Friday, November 04, 2005

NY Times Downgrades Access

It's a shame, but the NY Times has placed limitations on it's website access. Now to view items from the OpEd section, you need to subscribe to the paper. It's obvious why this is bad for readers, but why is it bad for the NY Times? From an interesting post on Technorati's blog:

As the chart above shows, the most influential media sites on the web are still well-funded mainstream media sites, like The New York Times, ...

Infact it's the most linked-to site. And in comparison there is the Wall Street Journal:

An interesting statistic to note is the current placement of subscription sites like (the Wall Street Journal). While the WSJ has begun to offer some content outside of its subscriber-only site, the policy is clearly costing them some influence and attention in the blogosphere, as bloggers find it difficult to link to articles in the subscriber-only sections. Also interesting to note is that even though The New York Times and The Washington Post require free registration to view the articles, bloggers are still linking to the stories, and this behavior hasn't changed much in the past 6 months.

Note that since this change does not affect me (I get the paper at home and have full access to the web edition) I don't write this commentary out of vindictiveness. With the rise of electronic media, institutions like the NYTimes are more accessible and have much influence than previously.

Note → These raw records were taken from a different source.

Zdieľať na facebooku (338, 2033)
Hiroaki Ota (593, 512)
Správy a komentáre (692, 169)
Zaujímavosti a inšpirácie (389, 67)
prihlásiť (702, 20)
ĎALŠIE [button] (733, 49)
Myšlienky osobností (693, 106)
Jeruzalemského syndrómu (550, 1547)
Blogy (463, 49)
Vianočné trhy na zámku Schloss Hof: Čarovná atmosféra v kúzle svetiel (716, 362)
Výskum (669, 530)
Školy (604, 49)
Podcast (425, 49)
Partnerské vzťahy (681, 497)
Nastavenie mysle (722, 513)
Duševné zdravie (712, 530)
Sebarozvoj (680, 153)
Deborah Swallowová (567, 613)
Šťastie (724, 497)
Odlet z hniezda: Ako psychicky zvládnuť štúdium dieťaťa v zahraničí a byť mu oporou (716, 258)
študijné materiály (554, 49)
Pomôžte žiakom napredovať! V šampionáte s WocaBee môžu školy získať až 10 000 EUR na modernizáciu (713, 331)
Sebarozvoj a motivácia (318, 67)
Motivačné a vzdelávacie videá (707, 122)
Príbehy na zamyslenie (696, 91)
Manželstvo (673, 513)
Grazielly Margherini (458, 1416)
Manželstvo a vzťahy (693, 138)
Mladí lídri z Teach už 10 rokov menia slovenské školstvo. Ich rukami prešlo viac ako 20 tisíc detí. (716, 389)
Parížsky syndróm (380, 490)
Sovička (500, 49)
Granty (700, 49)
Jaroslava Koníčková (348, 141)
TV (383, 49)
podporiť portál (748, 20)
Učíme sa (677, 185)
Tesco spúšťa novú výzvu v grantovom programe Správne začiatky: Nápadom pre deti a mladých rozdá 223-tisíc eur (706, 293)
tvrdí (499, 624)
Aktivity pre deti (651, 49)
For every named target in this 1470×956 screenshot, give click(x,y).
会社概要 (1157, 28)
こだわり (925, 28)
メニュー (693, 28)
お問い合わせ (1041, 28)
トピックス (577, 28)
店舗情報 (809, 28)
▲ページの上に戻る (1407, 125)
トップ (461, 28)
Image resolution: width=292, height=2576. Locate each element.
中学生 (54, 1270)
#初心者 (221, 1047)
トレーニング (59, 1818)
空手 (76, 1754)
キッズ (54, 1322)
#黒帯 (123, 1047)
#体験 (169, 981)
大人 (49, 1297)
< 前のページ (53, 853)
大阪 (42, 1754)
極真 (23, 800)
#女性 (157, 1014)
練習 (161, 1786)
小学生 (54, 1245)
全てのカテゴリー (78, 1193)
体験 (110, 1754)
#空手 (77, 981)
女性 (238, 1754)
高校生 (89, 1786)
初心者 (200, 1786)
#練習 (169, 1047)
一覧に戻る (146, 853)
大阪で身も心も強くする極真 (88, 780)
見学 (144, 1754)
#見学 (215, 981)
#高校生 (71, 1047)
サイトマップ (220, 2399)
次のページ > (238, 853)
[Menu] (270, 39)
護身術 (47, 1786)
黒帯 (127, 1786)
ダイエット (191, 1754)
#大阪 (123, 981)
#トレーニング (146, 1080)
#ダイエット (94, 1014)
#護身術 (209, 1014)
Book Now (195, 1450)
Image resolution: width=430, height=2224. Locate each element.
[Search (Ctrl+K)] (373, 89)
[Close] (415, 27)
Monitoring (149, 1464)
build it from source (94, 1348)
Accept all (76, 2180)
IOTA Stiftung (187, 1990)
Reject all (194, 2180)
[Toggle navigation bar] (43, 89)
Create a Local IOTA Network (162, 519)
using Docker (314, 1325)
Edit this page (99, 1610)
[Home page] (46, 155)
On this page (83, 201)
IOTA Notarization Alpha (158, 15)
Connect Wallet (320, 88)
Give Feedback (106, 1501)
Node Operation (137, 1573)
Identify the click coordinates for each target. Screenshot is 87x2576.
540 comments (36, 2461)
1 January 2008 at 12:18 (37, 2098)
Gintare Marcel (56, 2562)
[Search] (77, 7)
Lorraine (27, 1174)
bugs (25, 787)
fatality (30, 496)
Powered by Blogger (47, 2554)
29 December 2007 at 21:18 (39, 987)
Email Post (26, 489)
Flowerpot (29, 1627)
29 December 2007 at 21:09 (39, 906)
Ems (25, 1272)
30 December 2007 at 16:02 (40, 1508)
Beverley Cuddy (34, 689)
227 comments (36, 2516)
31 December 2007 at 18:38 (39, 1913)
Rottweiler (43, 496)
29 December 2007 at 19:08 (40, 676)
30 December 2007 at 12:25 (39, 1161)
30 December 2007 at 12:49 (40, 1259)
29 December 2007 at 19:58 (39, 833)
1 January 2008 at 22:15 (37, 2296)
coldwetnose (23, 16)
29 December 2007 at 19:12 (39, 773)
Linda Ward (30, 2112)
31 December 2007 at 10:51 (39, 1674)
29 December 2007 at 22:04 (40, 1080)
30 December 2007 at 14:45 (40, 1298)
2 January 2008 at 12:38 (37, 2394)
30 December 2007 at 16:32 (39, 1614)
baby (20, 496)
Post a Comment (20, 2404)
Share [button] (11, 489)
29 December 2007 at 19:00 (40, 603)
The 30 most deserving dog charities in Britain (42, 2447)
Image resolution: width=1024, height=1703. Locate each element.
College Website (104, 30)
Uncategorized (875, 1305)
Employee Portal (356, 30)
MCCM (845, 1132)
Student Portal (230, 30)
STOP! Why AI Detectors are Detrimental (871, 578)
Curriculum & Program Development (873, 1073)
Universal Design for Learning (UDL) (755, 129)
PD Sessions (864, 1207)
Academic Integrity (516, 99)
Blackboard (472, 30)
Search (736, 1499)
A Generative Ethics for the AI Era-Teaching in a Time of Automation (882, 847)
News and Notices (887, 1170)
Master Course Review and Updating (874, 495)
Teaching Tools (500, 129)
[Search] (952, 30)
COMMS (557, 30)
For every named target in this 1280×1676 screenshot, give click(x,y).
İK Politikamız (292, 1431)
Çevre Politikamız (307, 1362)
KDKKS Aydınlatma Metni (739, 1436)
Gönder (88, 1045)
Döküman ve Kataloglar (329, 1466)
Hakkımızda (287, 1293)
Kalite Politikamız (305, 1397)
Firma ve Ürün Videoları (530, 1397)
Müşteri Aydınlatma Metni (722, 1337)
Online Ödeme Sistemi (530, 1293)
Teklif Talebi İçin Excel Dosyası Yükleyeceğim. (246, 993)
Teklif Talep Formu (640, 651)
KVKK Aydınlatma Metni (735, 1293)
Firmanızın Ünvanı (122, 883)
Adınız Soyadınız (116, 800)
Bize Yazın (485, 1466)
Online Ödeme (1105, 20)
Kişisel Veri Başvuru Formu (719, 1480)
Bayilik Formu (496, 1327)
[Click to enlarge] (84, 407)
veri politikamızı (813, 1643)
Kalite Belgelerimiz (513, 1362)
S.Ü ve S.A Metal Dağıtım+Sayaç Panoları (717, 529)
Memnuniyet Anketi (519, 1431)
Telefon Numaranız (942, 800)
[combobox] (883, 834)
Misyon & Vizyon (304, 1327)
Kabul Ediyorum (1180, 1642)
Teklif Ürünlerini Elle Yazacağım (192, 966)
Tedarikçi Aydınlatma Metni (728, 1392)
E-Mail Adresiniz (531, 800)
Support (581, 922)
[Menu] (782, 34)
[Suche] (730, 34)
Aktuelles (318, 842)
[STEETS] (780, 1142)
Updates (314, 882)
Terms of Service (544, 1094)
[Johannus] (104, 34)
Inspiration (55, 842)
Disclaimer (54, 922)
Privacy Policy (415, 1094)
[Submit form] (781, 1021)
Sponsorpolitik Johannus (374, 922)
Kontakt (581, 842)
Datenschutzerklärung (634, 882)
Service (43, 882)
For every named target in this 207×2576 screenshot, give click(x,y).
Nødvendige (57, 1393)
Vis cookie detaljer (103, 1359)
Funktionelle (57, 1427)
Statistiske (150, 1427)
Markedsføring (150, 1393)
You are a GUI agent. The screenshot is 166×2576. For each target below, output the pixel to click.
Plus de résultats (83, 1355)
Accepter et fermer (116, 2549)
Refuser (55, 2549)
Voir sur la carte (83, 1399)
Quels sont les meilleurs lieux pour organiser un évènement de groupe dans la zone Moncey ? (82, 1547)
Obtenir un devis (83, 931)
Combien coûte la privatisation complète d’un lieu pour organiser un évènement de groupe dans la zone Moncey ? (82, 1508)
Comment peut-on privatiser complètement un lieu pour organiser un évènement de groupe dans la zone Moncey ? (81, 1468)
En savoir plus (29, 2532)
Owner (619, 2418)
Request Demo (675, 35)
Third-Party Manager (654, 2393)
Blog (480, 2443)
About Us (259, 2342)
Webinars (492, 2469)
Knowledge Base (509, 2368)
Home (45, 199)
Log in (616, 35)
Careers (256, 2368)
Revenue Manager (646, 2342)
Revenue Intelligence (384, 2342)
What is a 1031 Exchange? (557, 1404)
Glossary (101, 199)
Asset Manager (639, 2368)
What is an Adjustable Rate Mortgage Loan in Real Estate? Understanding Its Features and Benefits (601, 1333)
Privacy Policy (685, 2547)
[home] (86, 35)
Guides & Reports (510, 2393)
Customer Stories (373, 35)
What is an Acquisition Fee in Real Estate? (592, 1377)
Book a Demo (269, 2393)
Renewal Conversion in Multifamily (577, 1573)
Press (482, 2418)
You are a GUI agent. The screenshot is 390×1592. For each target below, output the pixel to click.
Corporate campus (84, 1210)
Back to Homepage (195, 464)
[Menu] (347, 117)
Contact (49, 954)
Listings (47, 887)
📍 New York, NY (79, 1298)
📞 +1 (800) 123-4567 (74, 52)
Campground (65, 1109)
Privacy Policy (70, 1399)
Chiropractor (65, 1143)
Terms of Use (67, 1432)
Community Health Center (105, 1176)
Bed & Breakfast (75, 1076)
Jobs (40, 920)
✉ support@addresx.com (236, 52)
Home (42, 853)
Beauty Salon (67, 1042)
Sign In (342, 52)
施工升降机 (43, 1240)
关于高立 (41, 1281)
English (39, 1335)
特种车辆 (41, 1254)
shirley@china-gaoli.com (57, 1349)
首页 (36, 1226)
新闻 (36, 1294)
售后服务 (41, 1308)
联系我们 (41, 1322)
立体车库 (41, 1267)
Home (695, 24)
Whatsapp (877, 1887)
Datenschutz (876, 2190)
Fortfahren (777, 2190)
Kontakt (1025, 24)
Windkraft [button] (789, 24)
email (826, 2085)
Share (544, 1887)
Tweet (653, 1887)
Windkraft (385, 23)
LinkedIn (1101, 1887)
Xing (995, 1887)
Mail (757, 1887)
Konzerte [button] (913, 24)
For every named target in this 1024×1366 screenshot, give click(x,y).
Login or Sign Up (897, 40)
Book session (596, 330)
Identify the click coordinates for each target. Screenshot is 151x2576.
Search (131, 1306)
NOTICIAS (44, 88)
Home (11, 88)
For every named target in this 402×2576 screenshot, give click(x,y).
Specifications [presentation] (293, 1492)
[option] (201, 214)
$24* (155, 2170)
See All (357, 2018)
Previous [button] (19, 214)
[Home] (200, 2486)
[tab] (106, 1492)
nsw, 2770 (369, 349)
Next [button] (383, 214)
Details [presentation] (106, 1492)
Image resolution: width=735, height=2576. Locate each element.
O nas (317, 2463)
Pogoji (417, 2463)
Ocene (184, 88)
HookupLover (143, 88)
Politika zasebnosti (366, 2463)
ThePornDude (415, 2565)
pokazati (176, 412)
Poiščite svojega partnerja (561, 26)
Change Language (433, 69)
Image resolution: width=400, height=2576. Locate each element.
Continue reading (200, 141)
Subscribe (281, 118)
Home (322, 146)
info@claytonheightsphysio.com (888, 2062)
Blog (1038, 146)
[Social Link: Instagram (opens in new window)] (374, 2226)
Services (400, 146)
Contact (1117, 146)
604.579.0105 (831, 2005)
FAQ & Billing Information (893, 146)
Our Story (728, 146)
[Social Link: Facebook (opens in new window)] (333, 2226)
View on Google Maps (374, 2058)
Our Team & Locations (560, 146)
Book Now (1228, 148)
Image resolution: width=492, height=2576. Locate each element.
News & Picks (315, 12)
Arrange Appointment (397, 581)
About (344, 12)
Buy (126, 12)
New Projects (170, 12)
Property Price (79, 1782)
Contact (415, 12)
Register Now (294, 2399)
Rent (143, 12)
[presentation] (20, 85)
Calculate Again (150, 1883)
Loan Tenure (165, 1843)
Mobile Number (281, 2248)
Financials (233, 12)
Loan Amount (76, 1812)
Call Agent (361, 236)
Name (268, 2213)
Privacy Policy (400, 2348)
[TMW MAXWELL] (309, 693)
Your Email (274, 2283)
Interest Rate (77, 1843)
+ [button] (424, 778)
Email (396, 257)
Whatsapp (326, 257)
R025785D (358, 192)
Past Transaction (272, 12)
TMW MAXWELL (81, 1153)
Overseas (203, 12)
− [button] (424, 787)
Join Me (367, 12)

So will the current change in the NY Times' policy affect it's relatively newfound influence? And if we do move to a paperless environment, where the morning news is read through an electronic screen instead of through paper, will more electronic content be pay-per-view? Going electronic and dumping paper is in the end a smart choice for many reasons (i.e. less waste, more cost effective) ... but how will these changes affect the influence of these institutions in the public debate? We will see.